The album Kid Cudi admitted was a “cry for help”
Kid Cudi is a prolific artist, having released ten studio albums throughout a music career not yet quite 20 years old, and that’s to say nothing of the mixtapes, EPs and collaborative albums he’s made, too. But of all the albums he’s released, there’s one that truly speaks to his troubles above all others.
Cudi’s fifth album, Speedin’ Bullet 2 Heaven, came out in late 2015, and it marked a big change in his approach. Musically, it wasn’t so much a hip-hop album as an alt-rock project, while thematically, it was extremely dark.
Most of Speedin’ Bullet 2 Heaven was produced by Cudi himself, with Plain Pat also getting a credit for co-producing four songs. The making of the album was something of an old-fashioned process, with Cudi deciding not to use synths or other electronic techniques but, rather, to focus on playing bass and guitar himself. He even recorded onto tape.
The album came to be extremely long, playing out for over an hour and a half and split into 26 songs across two sides. Side A is the main part of the recording, consisting of 18 tracks, while side B consists of eight demos and outtakes.
Cudi described the album as being “alternative” in sound, and he wasn’t wrong. Elements of different rock subgenres, such as indie, punk and grunge, are discernible on the record, with Cudi himself citing Kurt Cobain and Nirvana as a specific influence.
A number of skits also appear throughout the album, featuring the voice of Mike Judge in character as his most famous creations. Judge is the creator and voice actor behind Beavis and Butt-Head, and the eponymous characters make their presence felt on Cudi’s record.

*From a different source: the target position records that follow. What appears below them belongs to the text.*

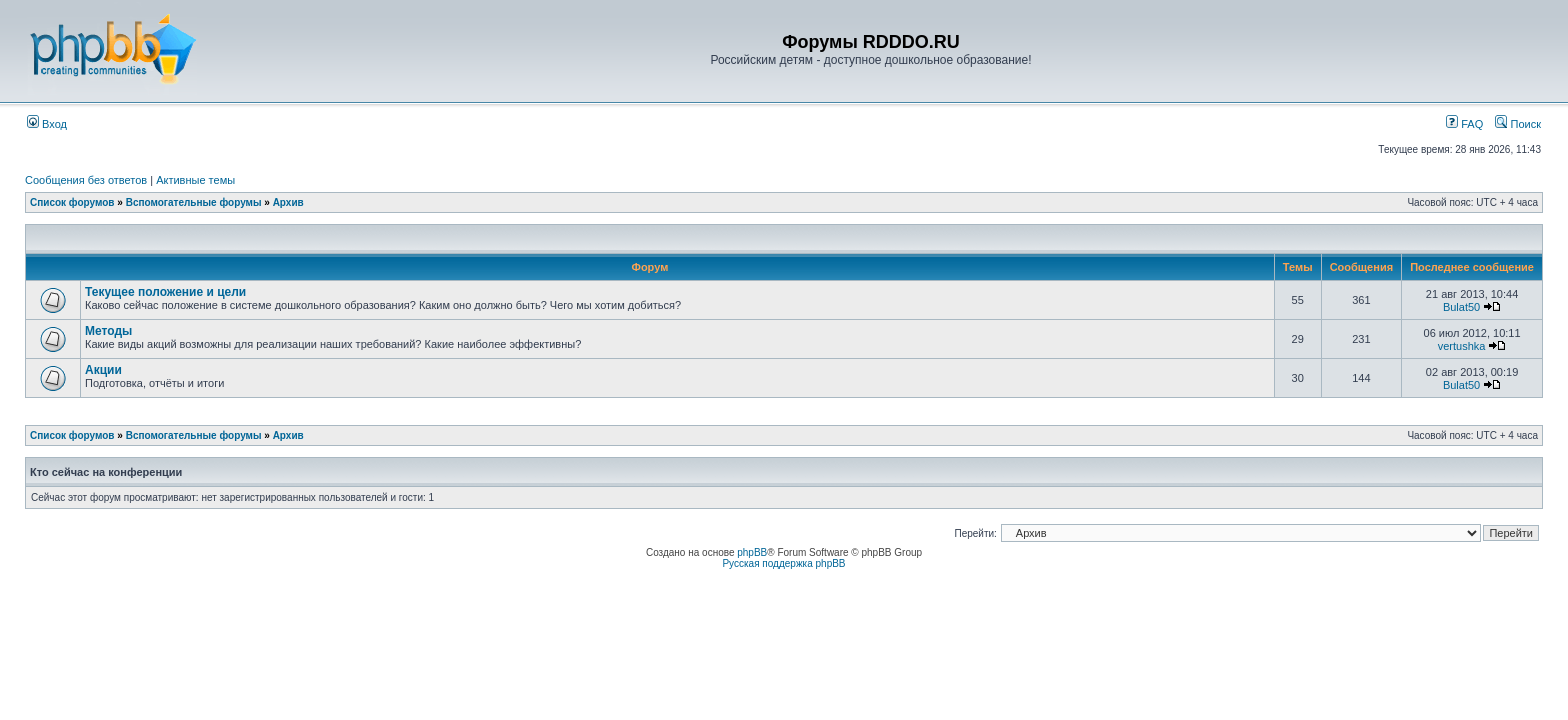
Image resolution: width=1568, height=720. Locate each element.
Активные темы (195, 180)
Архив (288, 202)
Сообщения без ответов (86, 180)
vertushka (1462, 346)
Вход (47, 124)
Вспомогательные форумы (194, 202)
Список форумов (72, 202)
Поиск (1518, 124)
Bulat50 (1461, 307)
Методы (108, 331)
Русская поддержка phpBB (783, 563)
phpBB (752, 552)
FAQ (1464, 124)
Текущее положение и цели (165, 292)
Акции (103, 370)
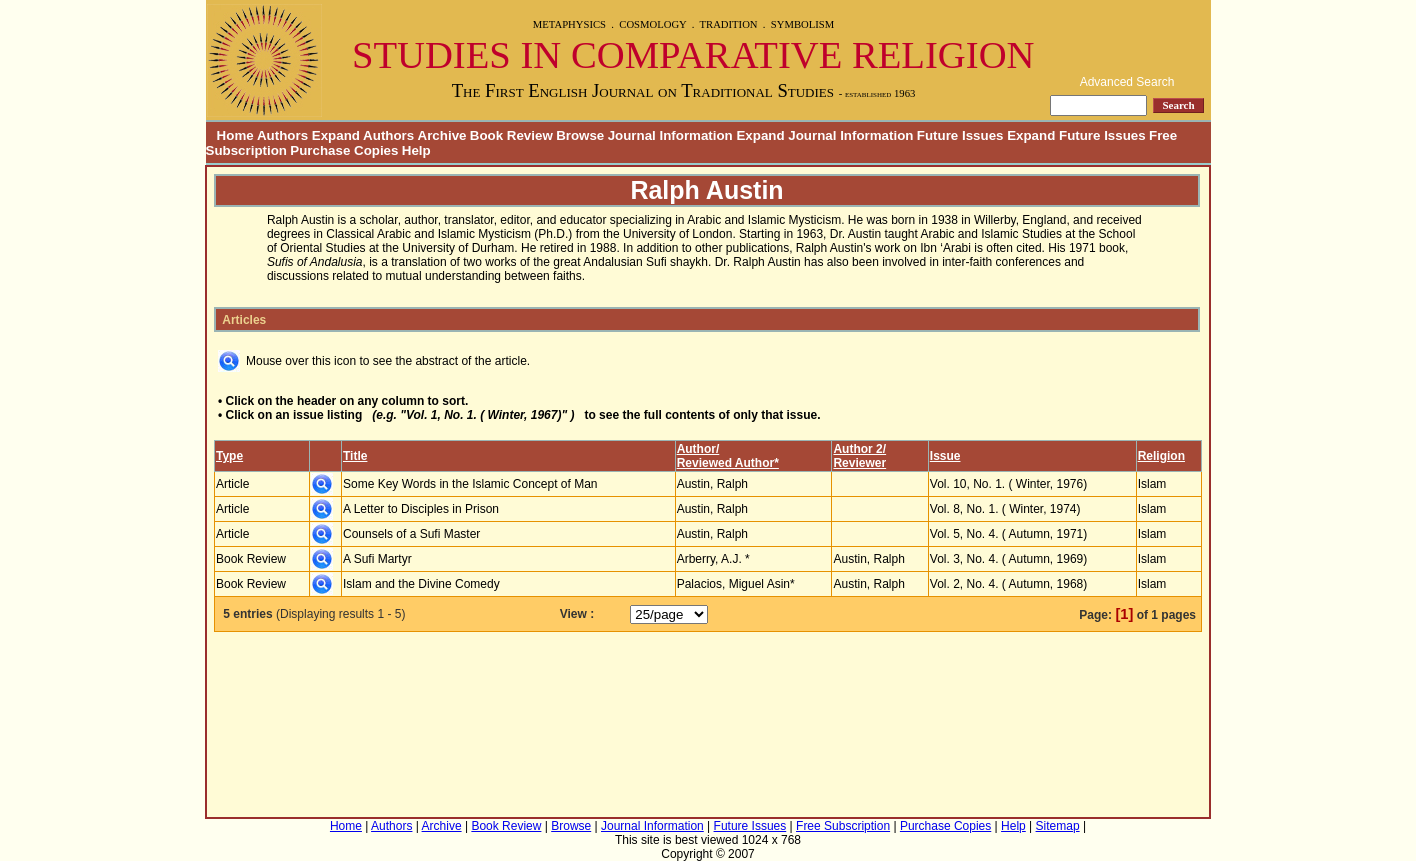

One might expect an album featuring the sniggering of Beavis and Butt-Head to be on the lighter side, but Speedin’ Bullet 2 Heaven actually deals with some very heavy subjects. Cudi works through themes of depression, self-harm, alienation and suicidal ideation on the album, which, as he later revealed, were ideas inspired by his own mental state at the time of the record’s creation.
Five years after its release, Cudi took to Twitter to reflect on his fifth album and the state-of-mind that he was in when he made it. “Speedin’ Bullet,” he posted, “was a cry for help. I was literally screamin’ out to the world that I was hurting deeply and just wanted so badly to be understood.”
He elaborated further in the documentary A Man Named Scott, released the following year in 2021. “I felt like I was living the right way,” he said of his lifestyle around the time of writing his fifth record, “but I still felt empty inside. People look up to me, but I’m not a happy person. So a lot of the time, I felt like a fraud, and that’s what drove me to the dark side of what I was dealing with.”